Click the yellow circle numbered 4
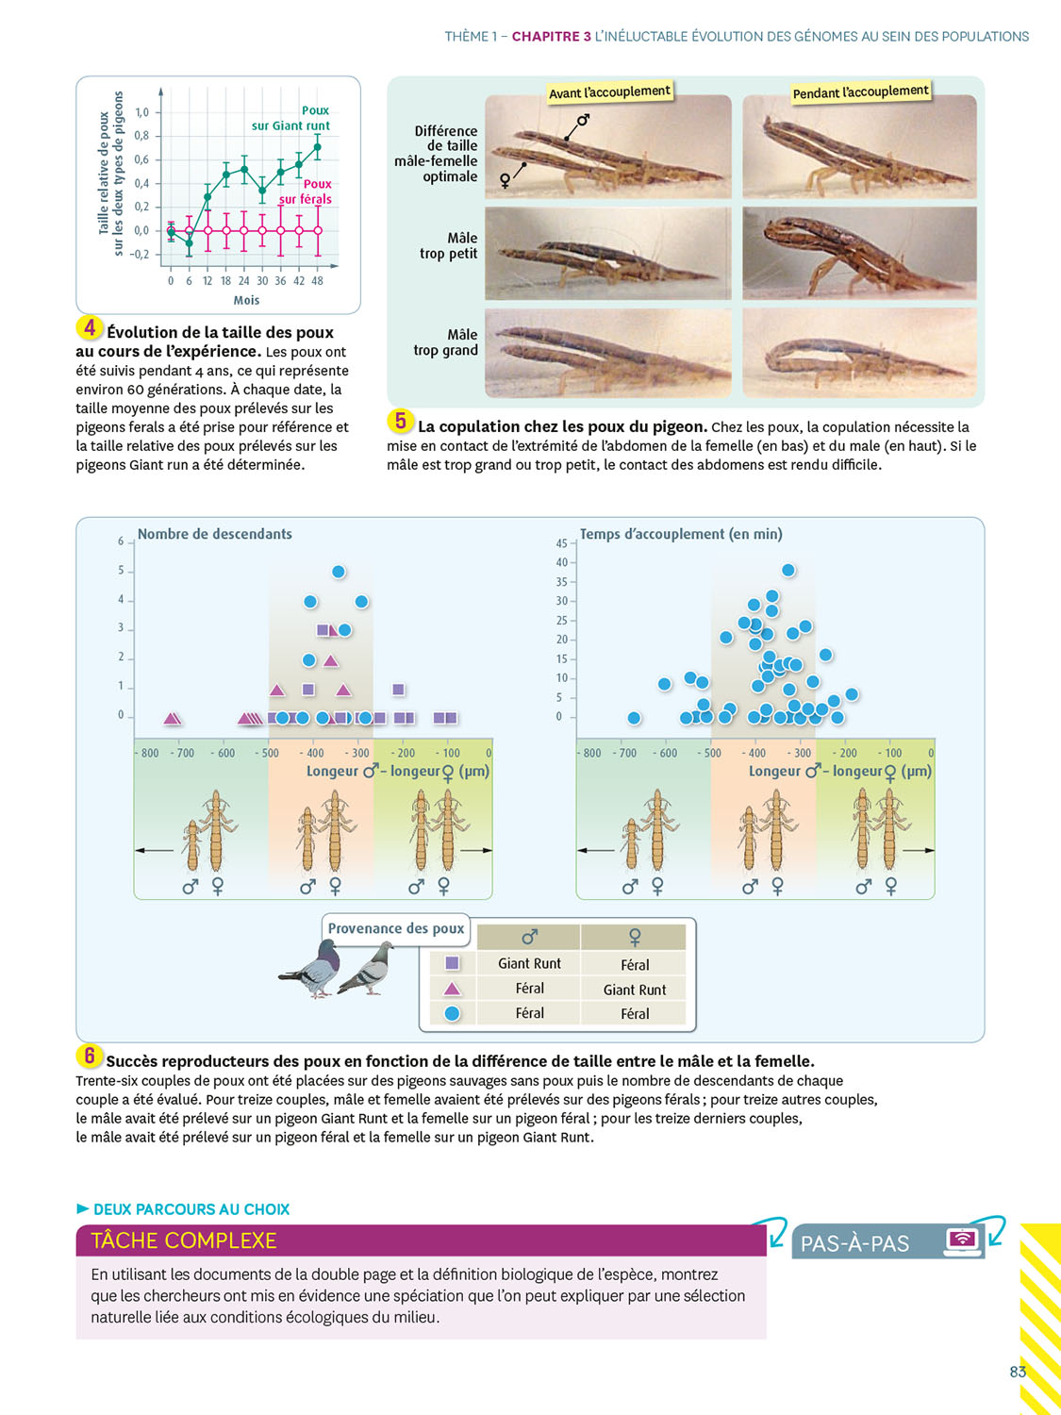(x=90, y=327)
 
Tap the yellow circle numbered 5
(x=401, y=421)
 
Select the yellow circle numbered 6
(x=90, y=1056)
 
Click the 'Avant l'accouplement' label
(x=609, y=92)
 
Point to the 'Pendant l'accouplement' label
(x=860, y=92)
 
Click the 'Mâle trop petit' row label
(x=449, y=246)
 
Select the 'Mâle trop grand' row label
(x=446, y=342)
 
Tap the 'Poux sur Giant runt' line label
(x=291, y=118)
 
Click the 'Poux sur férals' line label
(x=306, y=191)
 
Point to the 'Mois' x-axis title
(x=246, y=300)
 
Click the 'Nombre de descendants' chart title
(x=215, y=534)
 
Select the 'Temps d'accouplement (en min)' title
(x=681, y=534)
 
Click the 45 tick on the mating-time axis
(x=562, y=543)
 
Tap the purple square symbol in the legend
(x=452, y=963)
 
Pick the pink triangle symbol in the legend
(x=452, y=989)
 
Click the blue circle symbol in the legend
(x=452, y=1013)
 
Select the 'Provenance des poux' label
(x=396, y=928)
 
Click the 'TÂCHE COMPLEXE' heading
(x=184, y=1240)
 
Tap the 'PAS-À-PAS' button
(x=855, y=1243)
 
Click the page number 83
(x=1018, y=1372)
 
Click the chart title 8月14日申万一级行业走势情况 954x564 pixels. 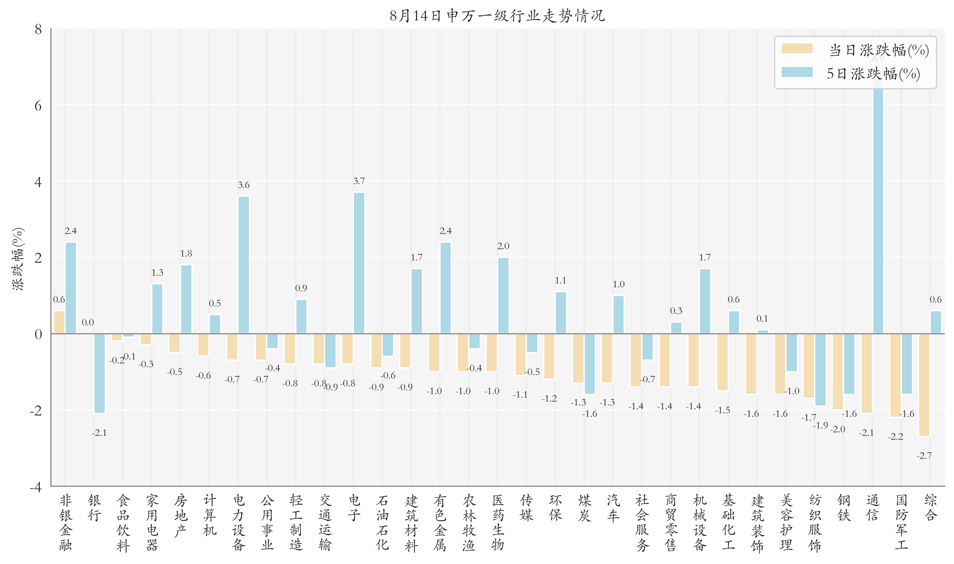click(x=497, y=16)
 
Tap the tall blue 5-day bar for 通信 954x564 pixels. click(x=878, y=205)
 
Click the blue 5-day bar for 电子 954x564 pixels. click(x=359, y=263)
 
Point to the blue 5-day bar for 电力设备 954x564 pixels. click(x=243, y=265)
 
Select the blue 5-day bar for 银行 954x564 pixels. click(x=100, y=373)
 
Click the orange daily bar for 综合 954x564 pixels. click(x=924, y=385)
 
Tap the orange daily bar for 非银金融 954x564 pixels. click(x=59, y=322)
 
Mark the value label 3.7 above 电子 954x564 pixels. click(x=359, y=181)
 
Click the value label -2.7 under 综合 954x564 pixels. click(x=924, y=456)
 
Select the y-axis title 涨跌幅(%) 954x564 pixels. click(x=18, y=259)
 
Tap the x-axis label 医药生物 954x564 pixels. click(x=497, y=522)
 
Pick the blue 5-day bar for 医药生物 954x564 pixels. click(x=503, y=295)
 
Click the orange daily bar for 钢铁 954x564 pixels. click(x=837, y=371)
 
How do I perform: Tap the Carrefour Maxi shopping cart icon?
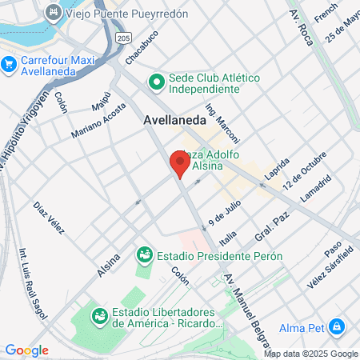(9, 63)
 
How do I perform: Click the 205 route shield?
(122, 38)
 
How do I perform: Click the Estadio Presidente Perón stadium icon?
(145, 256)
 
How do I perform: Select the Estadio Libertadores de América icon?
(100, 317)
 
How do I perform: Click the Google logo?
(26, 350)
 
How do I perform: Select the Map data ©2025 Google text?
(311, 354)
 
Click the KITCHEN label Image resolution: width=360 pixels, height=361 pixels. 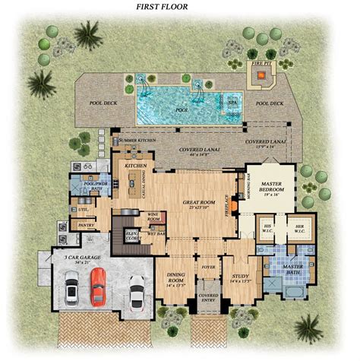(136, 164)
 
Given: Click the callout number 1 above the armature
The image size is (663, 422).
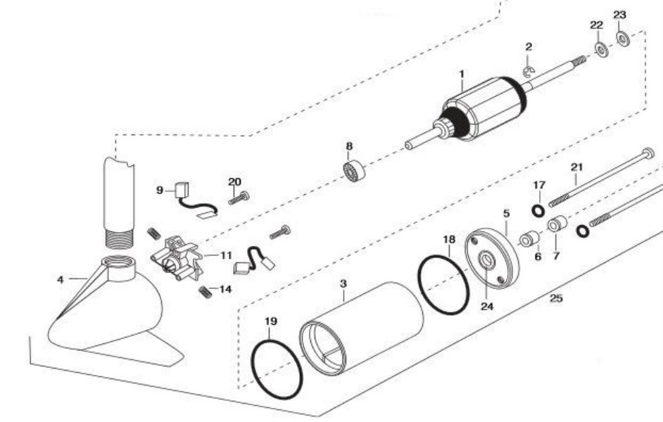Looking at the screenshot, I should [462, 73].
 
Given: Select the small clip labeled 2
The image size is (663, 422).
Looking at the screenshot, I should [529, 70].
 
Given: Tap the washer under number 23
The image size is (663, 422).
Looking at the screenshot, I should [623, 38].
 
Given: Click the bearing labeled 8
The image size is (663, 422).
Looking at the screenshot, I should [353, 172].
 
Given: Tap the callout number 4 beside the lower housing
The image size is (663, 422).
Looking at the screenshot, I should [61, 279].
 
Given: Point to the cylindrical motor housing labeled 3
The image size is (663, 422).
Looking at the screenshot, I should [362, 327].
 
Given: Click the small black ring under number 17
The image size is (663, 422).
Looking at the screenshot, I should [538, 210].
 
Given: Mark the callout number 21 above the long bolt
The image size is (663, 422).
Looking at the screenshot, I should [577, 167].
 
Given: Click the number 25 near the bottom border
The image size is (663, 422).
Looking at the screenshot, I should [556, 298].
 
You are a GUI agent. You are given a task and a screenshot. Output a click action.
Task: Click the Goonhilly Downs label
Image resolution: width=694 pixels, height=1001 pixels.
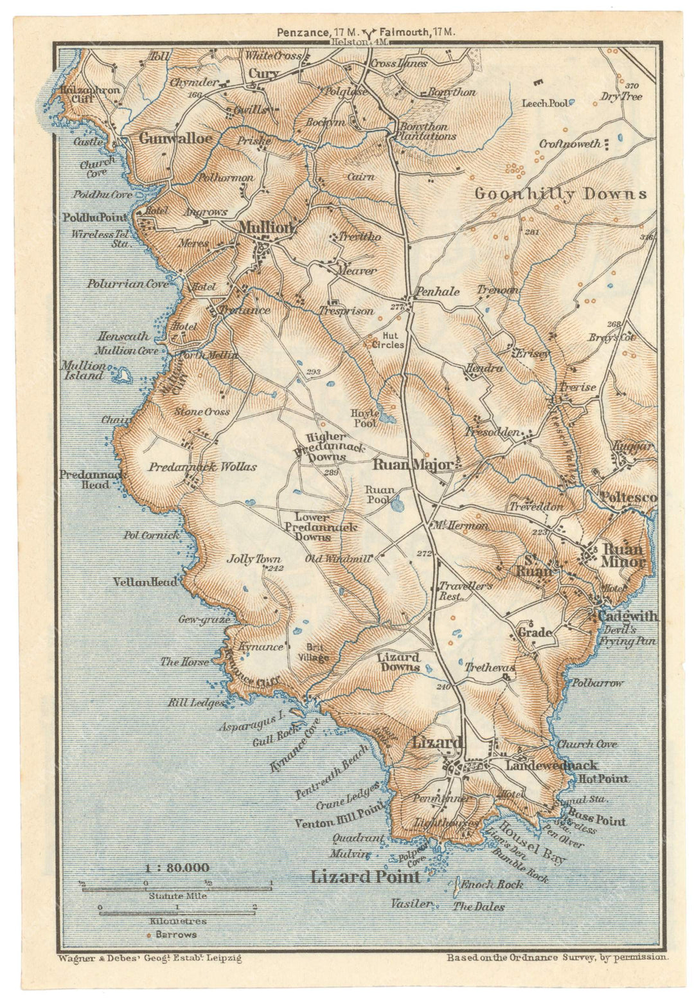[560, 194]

**Work instructions**
Duplicate the entries above verbatim, from the line with "Tap the tall" up to and including the line with "Pick the blue".

**Exercise solution**
Tap the tall blue 5-day bar for 通信 954x564 pixels. click(x=878, y=205)
 
Click the blue 5-day bar for 电子 954x564 pixels. click(x=359, y=263)
 
Point to the blue 5-day bar for 电力设备 954x564 pixels. click(x=243, y=265)
 
Select the blue 5-day bar for 银行 954x564 pixels. click(x=100, y=373)
 
Click the orange daily bar for 综合 954x564 pixels. click(x=924, y=385)
 
Tap the orange daily bar for 非银金融 954x564 pixels. click(x=59, y=322)
 
Mark the value label 3.7 above 电子 954x564 pixels. click(x=359, y=181)
 
Click the value label -2.7 under 综合 954x564 pixels. click(x=924, y=456)
 
Select the y-axis title 涨跌幅(%) 954x564 pixels. click(x=18, y=259)
 
Tap the x-axis label 医药生物 954x564 pixels. click(x=497, y=522)
 
Pick the blue 5-day bar for 医药生物 954x564 pixels. click(x=503, y=295)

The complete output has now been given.